Re: [sqlite] seeking database design advice

2012-03-01 Thread Kees Nuyt
On Fri, 2 Mar 2012 13:26:23 +1100, BareFeetWare
 wrote:

> Hi Rich,
>
>> I wanted to solicit some opinions about how best to layout a database table 
>> for a project I am working on.  I have a distributed application that 
>> reports run time information back to a central machine.  Included in the 
>> report are the parameters used during runtime... approx 25 or so.  
>> Parameters are site specific and may be changed locally by whomever runs the 
>> application.  I have a table that records an application instance (columns 
>> such as location, version etc), and a table that records report instances 
>> (time, date, size).  I wanted to be able to query at a glance the most 
>> recent parameter set in use, so I came up with the following table design...
>> 
>> Design A)
>> primaryKey | appInstanceId | reportId | param1 | param2 | ... | param25
>
> so that would be:

[snipped for brevity]

> Note that this will only give you results that
> actually exist, no extra nulls etc that aren't
> needed. It will be listed as rows, not columns,
> which is far more manageable and predictable.
>
>> I realize design A may not be "best", but I
>> would prefer an friendly answer and not a
>> canned response like I get from co-workers.

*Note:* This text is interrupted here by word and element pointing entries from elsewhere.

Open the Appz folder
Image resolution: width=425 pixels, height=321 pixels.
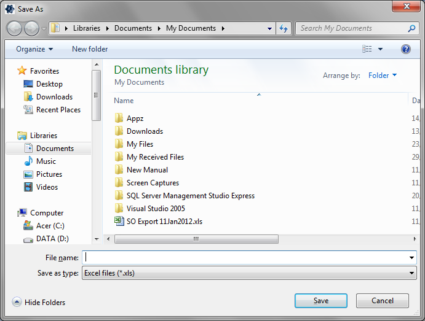(x=135, y=118)

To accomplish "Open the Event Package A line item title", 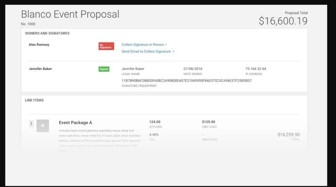I will (75, 123).

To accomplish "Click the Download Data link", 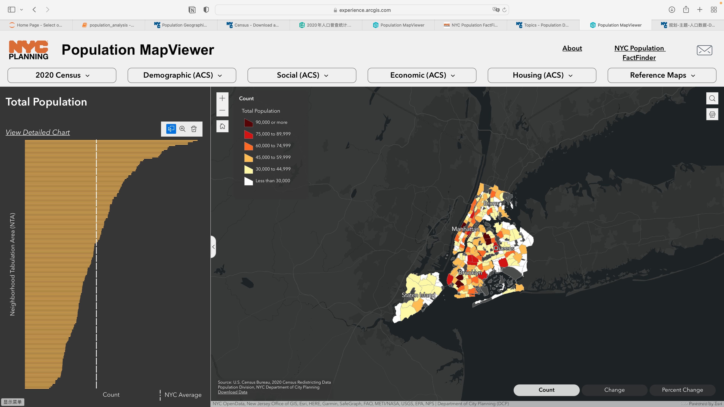I will [x=232, y=392].
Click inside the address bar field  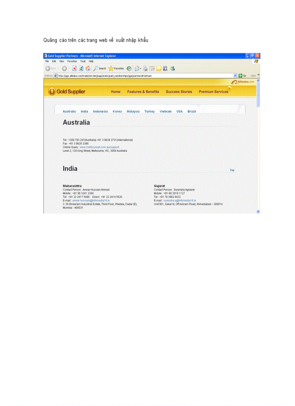[x=145, y=76]
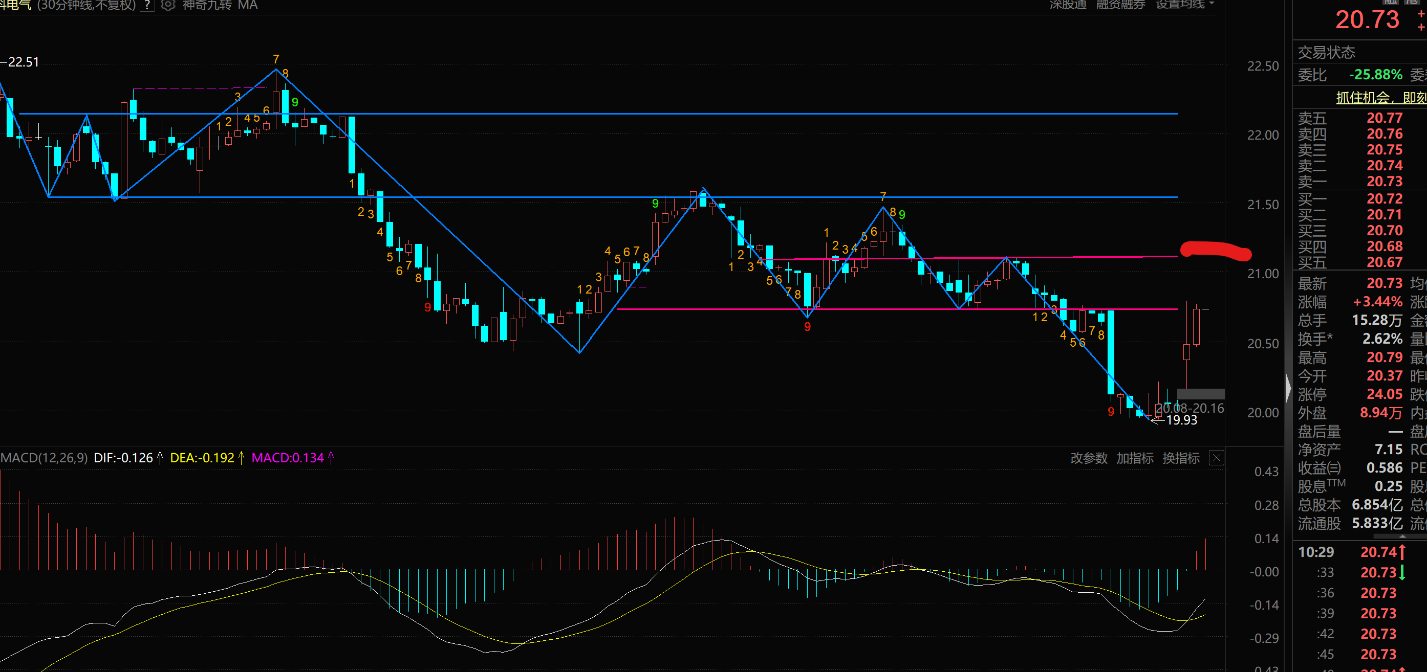Viewport: 1427px width, 672px height.
Task: Click the MACD(12,26,9) indicator title
Action: tap(44, 458)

> Hopefully this was friendly and leads you towards "enlightenment" ;-)
>
> Tom
>
>Tom Brodhurst-Hill
>BareFeetWare

Excellent analysis!

-- 
Regards,

Kees Nuyt

___
sqlite-users mailing list
sqlite-users@sqlite.org
http://sqlite.org:8080/cgi-bin/mailman/listinfo/sqlite-users


Re: [sqlite] seeking database design advice

2012-03-01 Thread Simon Slavin

On 2 Mar 2012, at 3:44am, Mario Becroft  wrote:

> Making schema changes, such as adding or removing attributes, is not
> necessarily difficult. This is what DML is for. However one thing SQL
> does not handle well is temporal schemas, i.e. ones in effect during
> different periods of time. The main reason why you might need to use
> design B instead of A in this case is if you need to be aware of which
> fields were valid at past times or will be valid in the future; for
> instance, if you remove a field but you do not wish to lose the
> information previously reported while that field existed, or more
> subtly, if after adding a new field, you need to know that past reports
> explicitly did not include that field.

Reports change.  Data is eternal.  Your schema should reflect the data stored 
in it, not the format of the report you happen to want at the moment.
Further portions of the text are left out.